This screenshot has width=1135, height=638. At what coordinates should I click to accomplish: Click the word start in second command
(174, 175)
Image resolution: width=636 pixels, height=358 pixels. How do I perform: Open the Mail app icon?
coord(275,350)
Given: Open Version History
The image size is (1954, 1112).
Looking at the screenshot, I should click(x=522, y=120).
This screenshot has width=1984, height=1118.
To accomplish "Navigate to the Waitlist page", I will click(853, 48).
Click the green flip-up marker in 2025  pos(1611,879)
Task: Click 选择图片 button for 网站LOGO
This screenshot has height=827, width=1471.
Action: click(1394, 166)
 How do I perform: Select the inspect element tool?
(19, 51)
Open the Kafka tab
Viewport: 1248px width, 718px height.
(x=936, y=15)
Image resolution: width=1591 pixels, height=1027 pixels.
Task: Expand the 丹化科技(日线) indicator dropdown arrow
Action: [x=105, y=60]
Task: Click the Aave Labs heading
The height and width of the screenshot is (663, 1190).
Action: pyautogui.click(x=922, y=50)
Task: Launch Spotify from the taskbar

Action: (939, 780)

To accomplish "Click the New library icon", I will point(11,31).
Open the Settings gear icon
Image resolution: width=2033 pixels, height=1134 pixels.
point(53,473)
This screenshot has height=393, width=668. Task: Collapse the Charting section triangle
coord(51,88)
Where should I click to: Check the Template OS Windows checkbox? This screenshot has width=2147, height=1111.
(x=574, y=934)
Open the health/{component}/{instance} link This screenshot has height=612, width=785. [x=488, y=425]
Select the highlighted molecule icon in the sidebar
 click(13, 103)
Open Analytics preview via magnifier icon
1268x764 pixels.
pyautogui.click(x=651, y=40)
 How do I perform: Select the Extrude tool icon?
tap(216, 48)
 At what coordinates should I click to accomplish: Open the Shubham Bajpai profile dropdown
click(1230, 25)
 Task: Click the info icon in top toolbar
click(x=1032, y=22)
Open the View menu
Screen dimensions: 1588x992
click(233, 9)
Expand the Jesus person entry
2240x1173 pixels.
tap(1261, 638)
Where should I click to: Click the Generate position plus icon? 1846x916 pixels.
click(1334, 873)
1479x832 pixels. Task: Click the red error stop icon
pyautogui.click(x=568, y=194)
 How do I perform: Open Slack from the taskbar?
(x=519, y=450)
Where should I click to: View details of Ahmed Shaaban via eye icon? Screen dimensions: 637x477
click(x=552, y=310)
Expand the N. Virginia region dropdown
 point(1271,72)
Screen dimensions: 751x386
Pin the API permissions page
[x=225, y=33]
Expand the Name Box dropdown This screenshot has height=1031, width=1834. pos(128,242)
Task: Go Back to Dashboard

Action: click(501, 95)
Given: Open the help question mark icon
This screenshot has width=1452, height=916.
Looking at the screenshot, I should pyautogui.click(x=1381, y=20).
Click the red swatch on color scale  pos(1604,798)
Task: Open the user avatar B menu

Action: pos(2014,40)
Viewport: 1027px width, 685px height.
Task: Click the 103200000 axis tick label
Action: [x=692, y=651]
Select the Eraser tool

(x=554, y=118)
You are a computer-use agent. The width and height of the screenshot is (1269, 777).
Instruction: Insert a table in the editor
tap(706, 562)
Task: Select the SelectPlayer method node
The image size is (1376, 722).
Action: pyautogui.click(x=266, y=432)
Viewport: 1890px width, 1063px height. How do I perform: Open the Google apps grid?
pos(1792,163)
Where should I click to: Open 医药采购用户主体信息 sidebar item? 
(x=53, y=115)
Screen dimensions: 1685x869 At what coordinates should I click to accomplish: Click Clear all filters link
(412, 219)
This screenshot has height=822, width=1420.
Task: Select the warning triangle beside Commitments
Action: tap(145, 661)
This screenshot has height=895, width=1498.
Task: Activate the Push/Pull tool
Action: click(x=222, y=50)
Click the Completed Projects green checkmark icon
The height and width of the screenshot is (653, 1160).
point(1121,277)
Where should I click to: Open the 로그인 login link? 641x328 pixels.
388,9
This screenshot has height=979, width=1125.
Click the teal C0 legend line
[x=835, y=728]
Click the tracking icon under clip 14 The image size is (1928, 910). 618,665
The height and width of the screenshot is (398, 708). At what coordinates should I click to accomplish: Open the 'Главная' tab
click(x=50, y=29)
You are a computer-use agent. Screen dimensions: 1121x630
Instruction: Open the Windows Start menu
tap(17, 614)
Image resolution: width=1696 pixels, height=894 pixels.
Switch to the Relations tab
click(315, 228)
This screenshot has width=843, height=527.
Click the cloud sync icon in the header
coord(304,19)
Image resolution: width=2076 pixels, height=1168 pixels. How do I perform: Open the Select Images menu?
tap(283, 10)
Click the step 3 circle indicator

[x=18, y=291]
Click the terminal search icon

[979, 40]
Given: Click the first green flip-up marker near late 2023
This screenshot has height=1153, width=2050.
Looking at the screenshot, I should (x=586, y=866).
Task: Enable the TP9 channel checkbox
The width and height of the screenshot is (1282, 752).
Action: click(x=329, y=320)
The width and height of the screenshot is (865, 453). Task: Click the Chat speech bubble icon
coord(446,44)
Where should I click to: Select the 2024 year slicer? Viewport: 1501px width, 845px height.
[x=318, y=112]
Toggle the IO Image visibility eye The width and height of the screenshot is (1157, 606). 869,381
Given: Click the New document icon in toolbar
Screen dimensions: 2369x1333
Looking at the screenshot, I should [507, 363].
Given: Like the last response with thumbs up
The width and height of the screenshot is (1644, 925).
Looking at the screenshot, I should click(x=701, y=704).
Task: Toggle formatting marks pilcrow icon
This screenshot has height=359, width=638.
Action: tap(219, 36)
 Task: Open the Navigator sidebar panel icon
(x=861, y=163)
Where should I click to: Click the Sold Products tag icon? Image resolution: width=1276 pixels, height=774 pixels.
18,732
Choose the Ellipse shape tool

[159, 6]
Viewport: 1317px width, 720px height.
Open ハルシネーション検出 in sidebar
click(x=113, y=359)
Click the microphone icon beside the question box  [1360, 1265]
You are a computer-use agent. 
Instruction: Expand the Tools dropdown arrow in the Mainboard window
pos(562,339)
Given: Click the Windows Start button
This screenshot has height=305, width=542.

• _Your task_
From the data above, report how many lines include the string "computer". The number alone will do.

• _Finished task_
3